Assigned task A:
Answer these questions from the Trout Lake text:
(i) About how far east of Lake Nipissing does Trout Lake lie?
(ii) Which river does the Mattawa River flow through on its way to the St. Lawrence River?
(iii) Whom is the Talon Chute named after?
Assigned task B: Extract the passage of the Trout Lake text from "Trout Lake is a" to "of New France).".
Assigned task C:
For each statement, decide whether the Trout Lake text supports it. Give yes or no, and quote the exact words that settle it.
(i) Trout Lake is larger than Lake Nipissing.
(ii) Trout Lake exits westward into the Mattawa River.
(iii) Trout Lake is about 11 km long.

Page excerpt:
================================
Trout Lake is a lake in the municipalities of East Ferris and North Bay, Nipissing District, Northeastern Ontario, Canada. It lies approximately 6 km east of the much larger Lake Nipissing, with the city of North Bay in between them.

Trout Lake is the source of the Mattawa River and a significant body of water on a well-known historic North American voyageur (fur-trading) route. It is about 11 km long and 4 km wide and exits eastward into the Mattawa River, which flows via the Ottawa River to the St. Lawrence River. Some of the most difficult portages are found on this part of the voyageur route between Trout Lake and the end of the Mattawa River, e.g., Portage de Mauvaise Musique, located at the Talon Chute (named after Jean Talon, the first Intendant of New France).
================================
Given information:

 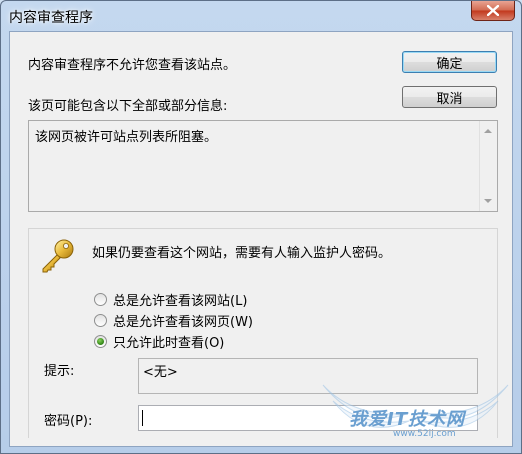 What do you see at coordinates (142, 418) in the screenshot?
I see `text-caret` at bounding box center [142, 418].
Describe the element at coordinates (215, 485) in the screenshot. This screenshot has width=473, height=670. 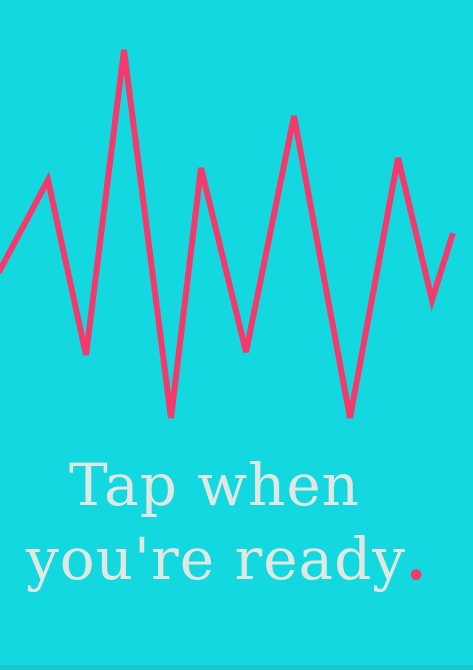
================================
Exercise response A:
(i) Approximately 6 km
(ii) The Ottawa River
(iii) Jean Talon, the first Intendant of New France

Exercise response B:
Trout Lake is a lake in the municipalities of East Ferris and North Bay, Nipissing District, Northeastern Ontario, Canada. It lies approximately 6 km east of the much larger Lake Nipissing, with the city of North Bay in between them.

Trout Lake is the source of the Mattawa River and a significant body of water on a well-known historic North American voyageur (fur-trading) route. It is about 11 km long and 4 km wide and exits eastward into the Mattawa River, which flows via the Ottawa River to the St. Lawrence River. Some of the most difficult portages are found on this part of the voyageur route between Trout Lake and the end of the Mattawa River, e.g., Portage de Mauvaise Musique, located at the Talon Chute (named after Jean Talon, the first Intendant of New France).

Exercise response C:
(i) No: "the much larger Lake Nipissing"
(ii) No: "exits eastward into the Mattawa River"
(iii) Yes: "It is about 11 km long and 4 km wide"